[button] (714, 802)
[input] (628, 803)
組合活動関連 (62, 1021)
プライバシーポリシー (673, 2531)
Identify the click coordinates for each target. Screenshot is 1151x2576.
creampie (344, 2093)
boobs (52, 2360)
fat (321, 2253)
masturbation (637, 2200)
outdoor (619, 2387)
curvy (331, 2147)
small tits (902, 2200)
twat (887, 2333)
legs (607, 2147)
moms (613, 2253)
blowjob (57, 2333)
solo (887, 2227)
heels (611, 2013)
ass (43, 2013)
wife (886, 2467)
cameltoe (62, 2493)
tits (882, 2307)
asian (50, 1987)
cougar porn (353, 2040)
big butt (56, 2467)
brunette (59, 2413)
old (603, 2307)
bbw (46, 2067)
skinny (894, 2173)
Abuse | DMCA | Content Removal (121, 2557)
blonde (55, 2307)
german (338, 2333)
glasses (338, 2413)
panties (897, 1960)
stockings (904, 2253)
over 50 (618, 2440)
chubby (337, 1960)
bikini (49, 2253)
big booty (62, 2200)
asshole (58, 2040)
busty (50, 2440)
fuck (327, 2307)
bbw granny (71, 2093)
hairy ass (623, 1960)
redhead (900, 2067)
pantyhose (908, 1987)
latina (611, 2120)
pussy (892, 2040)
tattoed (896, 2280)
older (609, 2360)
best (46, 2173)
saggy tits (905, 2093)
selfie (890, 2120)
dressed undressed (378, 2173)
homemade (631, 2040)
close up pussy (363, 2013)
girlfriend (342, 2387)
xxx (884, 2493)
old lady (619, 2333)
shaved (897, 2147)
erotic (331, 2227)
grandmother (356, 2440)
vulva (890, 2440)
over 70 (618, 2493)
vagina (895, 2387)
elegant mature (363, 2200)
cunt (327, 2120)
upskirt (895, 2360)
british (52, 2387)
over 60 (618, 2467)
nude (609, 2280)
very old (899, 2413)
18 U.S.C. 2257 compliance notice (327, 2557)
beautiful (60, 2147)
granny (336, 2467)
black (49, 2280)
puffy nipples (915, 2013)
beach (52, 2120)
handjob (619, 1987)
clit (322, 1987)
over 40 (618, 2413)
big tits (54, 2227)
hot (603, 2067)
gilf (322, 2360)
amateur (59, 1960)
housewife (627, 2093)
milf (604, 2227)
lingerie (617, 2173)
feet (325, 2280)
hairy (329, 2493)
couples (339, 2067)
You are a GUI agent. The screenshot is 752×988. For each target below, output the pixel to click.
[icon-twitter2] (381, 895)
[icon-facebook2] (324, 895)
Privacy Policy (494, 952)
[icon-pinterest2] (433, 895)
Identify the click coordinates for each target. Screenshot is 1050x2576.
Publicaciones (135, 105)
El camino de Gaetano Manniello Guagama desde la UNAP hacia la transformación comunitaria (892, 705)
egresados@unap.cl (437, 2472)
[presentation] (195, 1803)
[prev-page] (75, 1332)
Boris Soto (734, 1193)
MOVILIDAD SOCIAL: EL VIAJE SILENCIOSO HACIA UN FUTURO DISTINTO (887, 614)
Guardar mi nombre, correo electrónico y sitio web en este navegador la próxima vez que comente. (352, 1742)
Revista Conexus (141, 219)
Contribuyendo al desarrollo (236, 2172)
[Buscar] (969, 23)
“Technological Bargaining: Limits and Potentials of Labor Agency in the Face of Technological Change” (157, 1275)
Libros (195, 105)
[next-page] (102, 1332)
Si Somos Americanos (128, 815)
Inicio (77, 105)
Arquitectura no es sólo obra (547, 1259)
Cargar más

---------------

● **TASK DIRECTIONS**
Please return the lines above from the very first one through the line containing "blowjob (57, 2333)", copying each one exactly with both ends included.

● **TASK OUTPUT**
[button] (714, 802)
[input] (628, 803)
組合活動関連 (62, 1021)
プライバシーポリシー (673, 2531)
Identify the click coordinates for each target. Screenshot is 1151x2576.
creampie (344, 2093)
boobs (52, 2360)
fat (321, 2253)
masturbation (637, 2200)
outdoor (619, 2387)
curvy (331, 2147)
small tits (902, 2200)
twat (887, 2333)
legs (607, 2147)
moms (613, 2253)
blowjob (57, 2333)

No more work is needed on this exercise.